▶ **Passage**:

'''

Why the gradient is the direction of steepest ascent

8m read

·Nov 11, 2024

So far, when I've talked about the gradient of a function, and you know, let's think about this as a multivariable function with just two inputs. Those are the easiest to think about, uh, so maybe it's something like x² + y². A very friendly function.

When I've talked about the gradient, I've left open a mystery. We have the way of computing it, and the way that you think about computing it is you just take this vector, and you just throw the partial derivatives in there: partial with respect to x and the partial with respect to y. If it was a higher dimensional input, then the output would have as many variables as you need. If it was f of x, y, z, you'd have partial x, partial y, partial z.

This is the way to compute it. But then I gave you a graphical intuition. I said that it points in the direction of steepest ascent, and maybe the way you think about that is you have your input space, which in this case is the xy plane, and you think of it as somehow mapping over to the number line, to your output space.

If you have a given point somewhere, the question is, of all the possible directions that you can move away from this point, which one of them, you know, will land somewhere on the function? As you move in the various directions, maybe one of them nudges your output a little bit, one of them nudges a lot, one of it slides it negative, you know, one of them slides it negative a lot. Which one of these directions results in the greatest increase to your function?

This was the loose intuition. If you want to think in terms of graphs, we could look over at the graph of f of x's, and this is the gradient field. All of these vectors in the xy plane are the gradients, and as you kind of look from below, you can maybe see why each one of these points in the direction you should move to walk uphill on that graph as fast as you can. You know, if you're a mountain climber and you want to get to the top as quickly as possible, these tell you the direction that you should move to go as quickly.

This is why you call it the direction of steepest ascent. So, back over here, I don't see the connection immediately, or at least when I was first learning about it, it wasn't clear why this combination of partial derivatives has anything to do with choosing the best direction. Now that we've learned about the directional derivative, I can give you a little bit of an intuition.

'''

▶ **What to work on**:
1. Reproduce the stretch of the gradient passage from "So far, when" through "very friendly function.".
2. Which function does the gradient passage describe as a very friendly function?
3. Carry the gradient passage forward from its final sentence.
The rows come from a separate, unrelated source.

▶ **Material provided**:
'''

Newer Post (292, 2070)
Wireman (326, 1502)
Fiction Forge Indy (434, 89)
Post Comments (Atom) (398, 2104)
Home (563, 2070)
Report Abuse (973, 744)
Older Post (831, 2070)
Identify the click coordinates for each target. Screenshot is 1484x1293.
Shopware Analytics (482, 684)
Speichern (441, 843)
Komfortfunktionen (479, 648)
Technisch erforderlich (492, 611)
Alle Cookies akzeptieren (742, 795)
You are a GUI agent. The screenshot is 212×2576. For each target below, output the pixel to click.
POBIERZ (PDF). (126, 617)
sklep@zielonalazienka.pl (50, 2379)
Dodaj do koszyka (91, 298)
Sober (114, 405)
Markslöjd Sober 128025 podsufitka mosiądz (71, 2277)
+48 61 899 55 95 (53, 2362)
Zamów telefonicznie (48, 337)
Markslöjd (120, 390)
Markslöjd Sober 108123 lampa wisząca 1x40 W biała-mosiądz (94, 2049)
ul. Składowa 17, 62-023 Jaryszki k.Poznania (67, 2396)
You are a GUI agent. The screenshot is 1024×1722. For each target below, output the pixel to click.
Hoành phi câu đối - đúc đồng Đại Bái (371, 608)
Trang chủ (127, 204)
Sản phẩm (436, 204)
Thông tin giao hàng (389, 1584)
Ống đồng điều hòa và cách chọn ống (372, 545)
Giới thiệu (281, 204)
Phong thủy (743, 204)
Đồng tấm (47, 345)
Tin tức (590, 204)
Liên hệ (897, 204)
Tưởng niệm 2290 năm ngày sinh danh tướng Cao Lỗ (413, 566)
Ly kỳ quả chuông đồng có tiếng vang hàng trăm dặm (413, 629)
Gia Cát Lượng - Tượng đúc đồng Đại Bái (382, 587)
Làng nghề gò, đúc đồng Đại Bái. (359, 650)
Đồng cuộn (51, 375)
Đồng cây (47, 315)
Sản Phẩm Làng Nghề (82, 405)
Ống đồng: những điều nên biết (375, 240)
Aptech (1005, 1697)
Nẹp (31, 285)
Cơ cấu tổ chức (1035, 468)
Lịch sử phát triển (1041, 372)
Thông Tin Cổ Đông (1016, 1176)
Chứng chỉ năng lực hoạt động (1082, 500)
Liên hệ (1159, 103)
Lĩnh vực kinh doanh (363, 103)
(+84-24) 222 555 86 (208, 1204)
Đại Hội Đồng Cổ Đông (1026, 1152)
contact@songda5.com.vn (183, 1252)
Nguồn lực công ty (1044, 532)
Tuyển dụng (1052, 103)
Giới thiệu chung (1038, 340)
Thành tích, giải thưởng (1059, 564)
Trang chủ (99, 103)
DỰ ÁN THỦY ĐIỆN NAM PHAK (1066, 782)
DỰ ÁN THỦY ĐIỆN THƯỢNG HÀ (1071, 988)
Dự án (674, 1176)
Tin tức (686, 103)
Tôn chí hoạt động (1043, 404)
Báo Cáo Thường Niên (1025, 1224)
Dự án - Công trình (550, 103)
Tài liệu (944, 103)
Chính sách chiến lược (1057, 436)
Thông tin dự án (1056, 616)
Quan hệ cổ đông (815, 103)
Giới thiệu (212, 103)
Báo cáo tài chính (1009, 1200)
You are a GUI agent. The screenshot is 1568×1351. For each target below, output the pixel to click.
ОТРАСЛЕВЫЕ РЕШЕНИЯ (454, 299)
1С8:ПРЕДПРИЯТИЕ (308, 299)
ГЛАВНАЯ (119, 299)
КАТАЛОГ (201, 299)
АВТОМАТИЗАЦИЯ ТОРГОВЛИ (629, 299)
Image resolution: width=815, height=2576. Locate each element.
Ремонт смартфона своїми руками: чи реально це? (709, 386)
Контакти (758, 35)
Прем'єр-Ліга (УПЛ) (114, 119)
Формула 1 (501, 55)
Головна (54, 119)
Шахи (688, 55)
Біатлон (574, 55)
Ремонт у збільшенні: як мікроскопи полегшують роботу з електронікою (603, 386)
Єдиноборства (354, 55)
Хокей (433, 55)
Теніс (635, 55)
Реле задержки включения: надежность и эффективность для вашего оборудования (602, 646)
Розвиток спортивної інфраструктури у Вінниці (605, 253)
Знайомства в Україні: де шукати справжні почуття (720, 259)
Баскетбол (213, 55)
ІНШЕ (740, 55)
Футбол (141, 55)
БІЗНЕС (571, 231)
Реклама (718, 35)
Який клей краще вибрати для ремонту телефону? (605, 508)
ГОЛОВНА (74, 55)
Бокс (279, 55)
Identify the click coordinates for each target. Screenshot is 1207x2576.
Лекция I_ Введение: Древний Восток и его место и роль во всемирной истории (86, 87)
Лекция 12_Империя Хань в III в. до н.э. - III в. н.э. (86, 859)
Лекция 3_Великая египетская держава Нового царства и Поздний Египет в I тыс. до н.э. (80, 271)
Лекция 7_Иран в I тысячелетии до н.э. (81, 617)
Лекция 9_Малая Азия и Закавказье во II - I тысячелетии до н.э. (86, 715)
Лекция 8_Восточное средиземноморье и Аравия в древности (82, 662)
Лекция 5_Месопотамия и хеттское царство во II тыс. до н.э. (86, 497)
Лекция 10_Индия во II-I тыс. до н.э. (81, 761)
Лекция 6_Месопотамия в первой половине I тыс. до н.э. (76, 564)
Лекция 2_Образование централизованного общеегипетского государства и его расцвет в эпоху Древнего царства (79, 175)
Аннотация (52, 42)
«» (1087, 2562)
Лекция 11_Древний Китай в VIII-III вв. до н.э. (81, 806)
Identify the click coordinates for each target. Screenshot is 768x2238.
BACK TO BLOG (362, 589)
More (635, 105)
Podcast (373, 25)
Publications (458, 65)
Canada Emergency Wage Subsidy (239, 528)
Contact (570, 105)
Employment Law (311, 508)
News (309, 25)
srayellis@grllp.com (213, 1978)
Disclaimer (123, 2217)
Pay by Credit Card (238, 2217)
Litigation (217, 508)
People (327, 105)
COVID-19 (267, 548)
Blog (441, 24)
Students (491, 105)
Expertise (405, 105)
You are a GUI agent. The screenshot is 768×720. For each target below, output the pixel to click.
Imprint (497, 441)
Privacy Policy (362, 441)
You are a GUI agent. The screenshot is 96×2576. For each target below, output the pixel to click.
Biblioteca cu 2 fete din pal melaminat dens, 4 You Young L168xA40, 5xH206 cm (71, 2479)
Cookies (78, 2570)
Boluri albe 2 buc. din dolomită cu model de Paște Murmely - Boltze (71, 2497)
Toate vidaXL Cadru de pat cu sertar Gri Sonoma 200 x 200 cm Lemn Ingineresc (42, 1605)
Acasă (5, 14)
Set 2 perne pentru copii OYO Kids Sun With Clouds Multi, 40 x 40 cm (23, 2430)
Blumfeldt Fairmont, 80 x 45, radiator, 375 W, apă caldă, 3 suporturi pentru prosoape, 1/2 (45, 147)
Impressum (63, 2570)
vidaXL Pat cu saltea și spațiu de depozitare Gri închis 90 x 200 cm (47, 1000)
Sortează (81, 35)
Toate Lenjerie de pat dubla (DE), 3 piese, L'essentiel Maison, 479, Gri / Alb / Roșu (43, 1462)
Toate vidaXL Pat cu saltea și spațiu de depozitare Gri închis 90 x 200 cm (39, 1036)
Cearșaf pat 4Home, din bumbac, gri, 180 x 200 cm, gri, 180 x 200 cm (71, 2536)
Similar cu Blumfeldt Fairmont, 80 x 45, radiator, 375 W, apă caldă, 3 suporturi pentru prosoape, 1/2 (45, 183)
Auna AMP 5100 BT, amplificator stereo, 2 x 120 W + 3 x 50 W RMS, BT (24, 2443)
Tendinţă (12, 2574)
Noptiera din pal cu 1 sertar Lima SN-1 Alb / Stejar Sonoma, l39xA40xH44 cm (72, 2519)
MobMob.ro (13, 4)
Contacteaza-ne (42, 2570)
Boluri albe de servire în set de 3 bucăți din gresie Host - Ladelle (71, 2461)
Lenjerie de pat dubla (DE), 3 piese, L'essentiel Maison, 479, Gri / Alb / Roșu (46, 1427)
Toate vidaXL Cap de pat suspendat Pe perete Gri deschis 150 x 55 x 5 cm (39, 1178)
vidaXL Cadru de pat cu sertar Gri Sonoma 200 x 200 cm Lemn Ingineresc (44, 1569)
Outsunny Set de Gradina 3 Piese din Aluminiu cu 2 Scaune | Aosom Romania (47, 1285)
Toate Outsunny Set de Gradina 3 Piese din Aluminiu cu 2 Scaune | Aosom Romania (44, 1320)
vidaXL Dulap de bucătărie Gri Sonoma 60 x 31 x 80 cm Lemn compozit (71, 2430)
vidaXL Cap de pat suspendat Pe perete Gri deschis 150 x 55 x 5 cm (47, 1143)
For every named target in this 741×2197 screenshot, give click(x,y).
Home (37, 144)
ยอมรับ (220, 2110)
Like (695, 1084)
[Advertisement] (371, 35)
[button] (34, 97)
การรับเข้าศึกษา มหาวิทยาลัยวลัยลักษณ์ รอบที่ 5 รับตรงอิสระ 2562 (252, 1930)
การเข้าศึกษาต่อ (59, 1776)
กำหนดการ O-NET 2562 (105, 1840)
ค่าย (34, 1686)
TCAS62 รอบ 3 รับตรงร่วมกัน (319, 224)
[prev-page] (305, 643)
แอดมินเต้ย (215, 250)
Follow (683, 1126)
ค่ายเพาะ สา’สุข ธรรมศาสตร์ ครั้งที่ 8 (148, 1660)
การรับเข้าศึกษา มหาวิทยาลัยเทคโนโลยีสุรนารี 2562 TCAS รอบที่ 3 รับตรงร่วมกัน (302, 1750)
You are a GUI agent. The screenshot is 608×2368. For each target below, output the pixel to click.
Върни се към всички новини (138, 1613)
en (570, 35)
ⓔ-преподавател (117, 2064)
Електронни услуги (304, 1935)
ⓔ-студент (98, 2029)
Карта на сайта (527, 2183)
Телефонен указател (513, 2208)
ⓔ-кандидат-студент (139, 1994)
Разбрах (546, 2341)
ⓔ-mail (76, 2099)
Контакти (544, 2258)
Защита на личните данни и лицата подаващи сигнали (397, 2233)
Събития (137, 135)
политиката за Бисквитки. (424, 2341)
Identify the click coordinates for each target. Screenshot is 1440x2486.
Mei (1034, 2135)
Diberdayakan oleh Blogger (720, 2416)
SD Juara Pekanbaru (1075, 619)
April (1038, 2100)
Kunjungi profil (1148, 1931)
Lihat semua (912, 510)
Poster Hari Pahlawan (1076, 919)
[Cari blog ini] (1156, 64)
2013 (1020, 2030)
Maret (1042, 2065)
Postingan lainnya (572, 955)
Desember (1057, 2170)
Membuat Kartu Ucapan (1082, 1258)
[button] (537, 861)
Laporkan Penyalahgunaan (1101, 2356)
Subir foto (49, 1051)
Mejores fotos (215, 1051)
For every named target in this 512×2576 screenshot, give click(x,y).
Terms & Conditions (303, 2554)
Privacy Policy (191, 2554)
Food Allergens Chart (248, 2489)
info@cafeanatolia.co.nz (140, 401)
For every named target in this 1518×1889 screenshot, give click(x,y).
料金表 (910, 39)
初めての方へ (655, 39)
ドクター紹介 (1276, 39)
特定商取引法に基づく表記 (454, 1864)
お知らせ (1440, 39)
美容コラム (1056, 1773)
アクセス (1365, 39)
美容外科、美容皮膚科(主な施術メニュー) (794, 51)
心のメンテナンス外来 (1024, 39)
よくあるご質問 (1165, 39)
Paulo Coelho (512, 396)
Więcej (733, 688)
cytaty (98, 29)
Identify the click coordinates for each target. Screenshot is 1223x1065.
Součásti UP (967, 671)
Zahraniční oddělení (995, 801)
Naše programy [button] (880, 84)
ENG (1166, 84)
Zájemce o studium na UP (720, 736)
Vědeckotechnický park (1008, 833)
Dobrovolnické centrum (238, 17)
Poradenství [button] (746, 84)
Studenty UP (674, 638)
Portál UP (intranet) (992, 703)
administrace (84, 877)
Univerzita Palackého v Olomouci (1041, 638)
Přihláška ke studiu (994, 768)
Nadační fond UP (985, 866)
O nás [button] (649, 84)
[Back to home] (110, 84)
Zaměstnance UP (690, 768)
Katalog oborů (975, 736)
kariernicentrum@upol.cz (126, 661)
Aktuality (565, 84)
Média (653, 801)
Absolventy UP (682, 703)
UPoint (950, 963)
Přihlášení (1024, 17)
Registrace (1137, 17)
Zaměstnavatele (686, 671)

'''

▶ **Response list**:
1.
So far, when I've talked about the gradient of a function, and you know, let's think about this as a multivariable function with just two inputs. Those are the easiest to think about, uh, so maybe it's something like x² + y². A very friendly function.

2. x² + y²

3.
So let's say instead of thinking about, you know, all the possible directions and all of the possible changes to the output that they have, um, you know, let's say you've got your point where you're evaluating things, and then you just have a single vector. Let's actually make it a unit vector. Let's make it the case that this guy has a length of one, so I'll go over here and I'll just think of that guy as being v and say that v has a length of one.

So this is our vector. We know now, having learned about the directional derivative, that you can tell the rate at which the function changes as you move in this direction by taking the directional derivative of your function. Let's say this point, I don't know what's a good name for this point, uh, just like ab. Ab is this point. When you evaluate this at ab, the way that you do that is just dotting the gradient of f.

I should say dotting it evaluated at that point because the gradient is a vector-valued function, and we just want a specific vector here. So, evaluating that at your point ab together with whatever the vector is, whatever that value is, and in this case, we're thinking of v as a unit vector.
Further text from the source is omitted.